The high-production pop album flirts with hip-hop and dub step elements throughout its course and even sees Lloyd rapping on a number of tracks. Lyrically, the net is cast wide, with content ranging from boy-crazed love confessions ('With Ur Love'), anthems for BFFs ('Oath'), and the ever-popular topic of ‘haters’ (featured in a number of tracks, including the truly dire 'Swagger Jagger'), all falling under the umbrella of “things that teenagers think about” whilst never really engaging with something too emotionally profound. The sheer effort that has gone into keeping the record free of that ‘parental advisory’ tag whilst trying to maintain Cher’s rebellious persona is something to be commended in itself. Techniques range from the classic: “only saying the beginning of the swear word”, the popular: “repeating an inoffensive word twice” (“we don’t give a what what you say”), to my personal favourite: “saying the offensive word but dropping its pitch, rendering it incomprehensible”.
There are moments of pure pop brilliance: 'Playa Boi' is a Gaga-esque dance floor anthem complete with multiple-part vocal harmonies, pounding kick-drum and maximalist J-Pop style synthesizers. 'With Ur Love' features bouncing bass rhythms and a chorus that is crisp and diamond-sharp, it’s the straight-up pop moments like this that really showcase the artist’s vocal talents as well as being the most sonically rewarding. The more ‘urban’ tracks are where the record falls short, the forays into grime and hip-hop seem insincere, these are genres that require a bit more life experience to be delivered with conviction, and in this case seem reflect a 30-year-old producer’s depiction of teen angst rather than that of Cher Lloyd herself.

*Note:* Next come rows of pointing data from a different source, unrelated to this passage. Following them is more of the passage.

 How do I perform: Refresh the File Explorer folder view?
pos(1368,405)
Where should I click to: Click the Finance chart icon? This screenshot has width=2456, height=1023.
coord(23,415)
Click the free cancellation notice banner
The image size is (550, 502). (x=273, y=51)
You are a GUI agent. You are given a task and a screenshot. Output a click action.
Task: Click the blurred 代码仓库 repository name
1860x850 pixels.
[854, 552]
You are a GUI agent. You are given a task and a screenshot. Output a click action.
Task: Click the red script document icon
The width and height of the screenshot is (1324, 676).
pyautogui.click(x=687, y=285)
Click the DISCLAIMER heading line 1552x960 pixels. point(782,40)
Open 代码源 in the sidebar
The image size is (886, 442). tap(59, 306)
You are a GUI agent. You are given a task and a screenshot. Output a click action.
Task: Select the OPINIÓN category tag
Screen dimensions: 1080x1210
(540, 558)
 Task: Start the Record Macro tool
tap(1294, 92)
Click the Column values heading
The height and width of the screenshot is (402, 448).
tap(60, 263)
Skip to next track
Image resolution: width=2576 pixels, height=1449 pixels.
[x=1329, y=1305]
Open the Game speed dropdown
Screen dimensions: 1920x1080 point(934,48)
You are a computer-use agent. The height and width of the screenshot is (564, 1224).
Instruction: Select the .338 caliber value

Overall, the risk/reward ratio throughout Sticks & Stones is pretty consistent, for every disappointing dub step or grime flirtation, you're rewarded with a piece of pop greatness. There are moments when the lyrics seem to be filling a gap in the music rather than communicating any information, but then again, that could be partially to do with the fact that her target audience doesn’t really include 25-year old, male reviewers.
Sticks & Stones is out now via Epic/Syco Music.